Liebe Mitbürgerinnen und Mitbürger,
der Kanzler der Bundesrepublik Deutschland beginnt seine Neujahrsansprache mit dem Krieg in der Ukraine und kommt vom Thema nicht mehr los. Er spricht über Preiserhöhungen im Supermarkt und an der Tankstelle, unter denen die Menschen derzeit ächzen, ohne etwas über den Anteil der deutschen Regierung zu sagen.

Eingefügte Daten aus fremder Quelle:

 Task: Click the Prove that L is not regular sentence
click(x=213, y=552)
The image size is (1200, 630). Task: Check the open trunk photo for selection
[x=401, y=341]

Die Teuerung von Energie kam nicht einfach zu Stande, weil Putin nicht mehr geliefert hat, sondern weil die deutsche Regierung es moralisch nicht tragbar fand und findet, russisches Gas und Öl zu kaufen. Dass mit der Sprengung der Ostsee-Pipeline die Hauptschlagader für russische Gaslieferungen ausfiel, wird ebenfalls nicht erwähnt. Stattdessen leitet der Kanzler zu einer anderen Form der Energie über: Zur menschlichen Wärme - denn durch diese zeichnet sich unser Land aus.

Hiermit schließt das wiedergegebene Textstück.